This is a PLOS Computational Biology Software Article
Introduction
Proteins are of modular design, with structural units called domains [1]. Domains often act as the operational units responsible for many aspects of protein function, and some of them are linked to phenotypic traits and diseased states. Despite their importance in biology, domains are less studied than proteins/genes in terms of ontology annotation; something much-needed and only recently addressed by the dcGO database [2]. This database provides a systematic annotation of domains using a panel of ontologies; an ontology such as Gene Ontology (GO) [3] is controlled vocabularies but organised in a hierarchy to categorise a particular sphere of knowledge. The dcGO algorithm was initially published as an improvement to the SUPERFAMILY database [4]. The quality and utility of this resource were evaluated in the Critical Assessment of Function Annotation (CAFA) competition [5], [6]. The webserver provides several mining facilities, however, web-based facilities are limited in analytical flexibility and scalability; there is a need to have a standalone tool overcoming these limitations. Currently, there are no bioinformatics tools that are specifically designed for analysing ontologies and annotations at the domain level. Most, if not all, open-source tools (such as ‘topGO’ [7], ‘GOSemSim’ [8] and ‘ontologizer’ [9]) are gene-centric and only deal with a very limited number of ontologies, usually GO. To the best of my knowledge, these tools do not provide the support for customised analysis according to users' own ontologies and annotations. To meet these needs, I have developed ‘dcGOR’, a flexible R package that provides a basic infrastructure suitable for representing ontologies and annotations. More importantly, it supports various analytical utilities tailored to this important resource. As demonstrated below, dcGOR is capable of in-depth analyses of input domains; structural bioinformatics/genomics community is increasingly confronted with this type of analysis. With this package, users are expected to understand their domains of interest: not just in the relevance to functions, phenotypes and diseases, but also at a network level. With this package, users are also able to perform customised analysis using their own ontologies and annotations.
Design and Implementation
The dcGOR package is designed in a general way that allows for representing and analysing three bits of information: domains, ontologies and annotations. For it to be applicable in domain-centric annotations, the backend is its built-in data that is pre-compiled from the latest version of the dcGO database [2]. There are a dozen or so ontologies, such as GO, Disease Ontology (DO) [10] and Human Phenotype (HP) [11]. They are all used to annotate both SCOP domain superfamilies and families [12]. Also supported are GO annotations for domains taken from Pfam [13] and InterPro [14], and for non-coding RNAs from Rfam [15]. Table 1 lists ontologies and annotations supported in the package.

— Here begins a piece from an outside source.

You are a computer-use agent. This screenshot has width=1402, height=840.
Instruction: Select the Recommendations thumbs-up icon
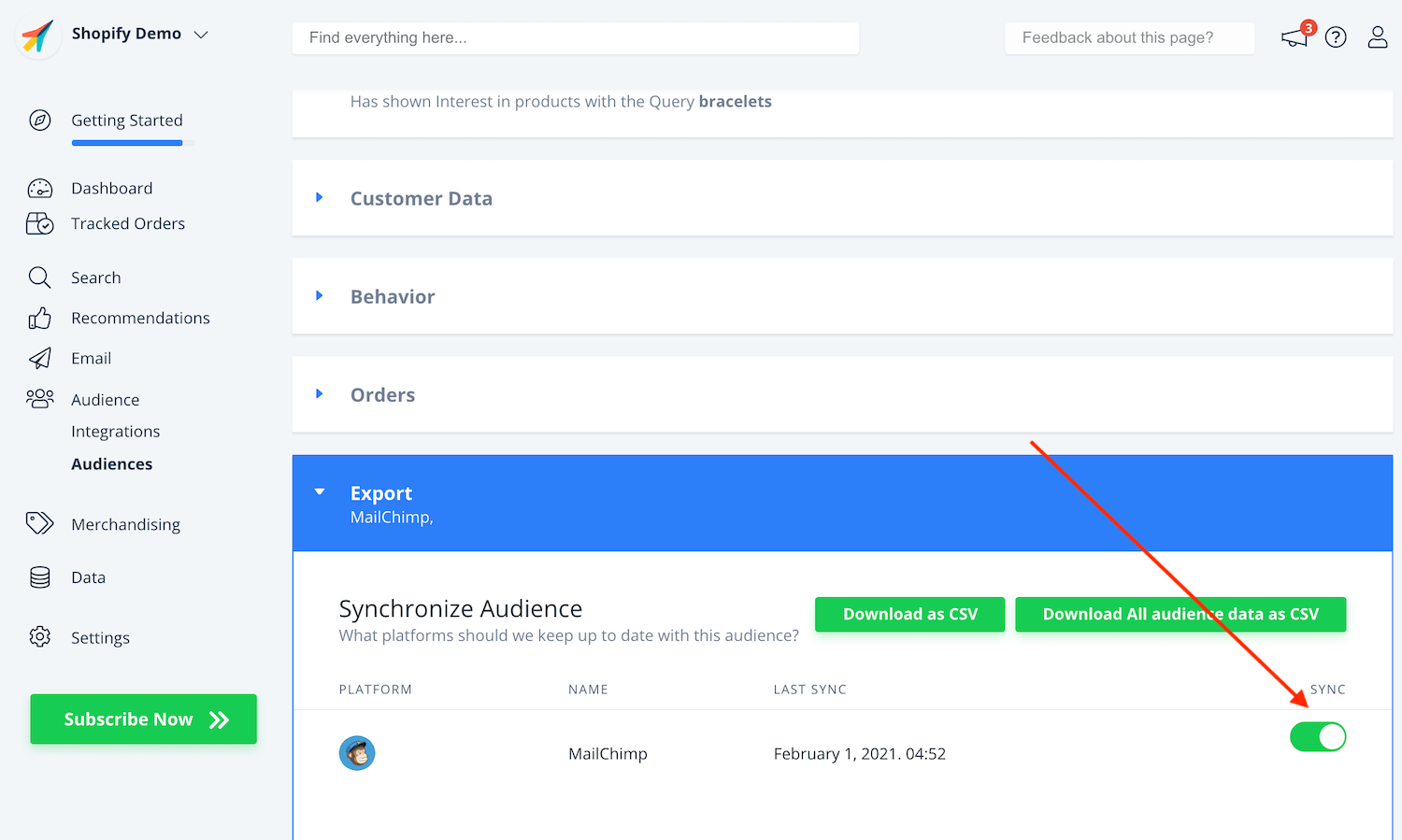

Table 1. A summary of ontologies, infrastructures and functions included in dcGOR.
Description | |
Ontologies | |
Gene Ontology | Knowledge on functions; annotate domains from SCOP, Pfam, InterPro and RNA families from Rfam |
Disease Ontology | Knowledge on human diseases; annotate SCOP domains only |
Human Phenotype | Knowledge on human phenotypes; annotate SCOP domains only |
Mammalian Phenotype | Knowledge on mouse phenotypes; annotate SCOP domains only |
Enzyme Commission | Knowledge on enzyme activities; annotate SCOP domains only |
UniProtKB KeyWords | Knowledge on functions and others; annotate SCOP domains only |
UniProtKB UniPathway | Knowledge on pathways; annotate SCOP domains only |
Infrastructures | |
InfoDataFrame | S4 class for representing data information (e.g. domains) |
Onto | S4 class for representing ontologies |
Anno | S4 class for representing domain-centric annotations |
Eoutput | S4 class for storing enrichment outputs |
Dnetwork | S4 class for storing domain networks |
Coutput | S4 class for storing RWR-based contact outputs |
Cnetwork | S4 class for storing contact networks |
Functions for customised data building | |
dcBuildInfoDataFrame | Create an object of S4 class ‘InfoDataframe’ from an input file |
dcBuildOnto | Create an object of S4 class ‘Onto’ from input files |
dcBuildAnno | Create an object of S4 class ‘Anno’ from input files |
Functions for analysis and visualisation | |
dcEnrichment | Enrichment analysis; return an object of S4 class ‘Eoutput’ |
visEnrichment | Enrichment output visualisation |
dcDAGdomainSim | Semantic similarity calculation; return an object of S4 class ‘Dnetwork’ |
dcRWRpipeline | Random walk with restart; return an object of S4 class ‘Coutput’ |
dcDAGannotate | Annotation propagation according to true-path rule |
dcConverter | Conversion between different graph classes |
dcRDataLoader | Loading RData into the current environment |
The dcGOR is exclusively implemented on the R software environment. Three S4 classes are defined: ‘InfoDataFrame’ for domains, ‘Onto’ for ontologies and ‘Anno’ for annotations. The class ‘InfoDataFrame’ is used to store domain information. Since an ontology is organised as a directed acyclic graph (DAG; a directed graph without cycles), the class ‘Onto’ represents the ontology as a directed graph in which both adjacency matrix and node/term information are defined. For annotations, the class ‘Anno’ is defined to accommodate a sparse annotation matrix and additional metadata on domains and terms. All these classes have their class-specific S4 methods. This design of data representations greatly simplifies domain ontology analyses. Table 1 outlines supported analyses: domain-based enrichment analysis, semantic similarity between pairs of annotated domains, and significance analysis for estimating a contact network.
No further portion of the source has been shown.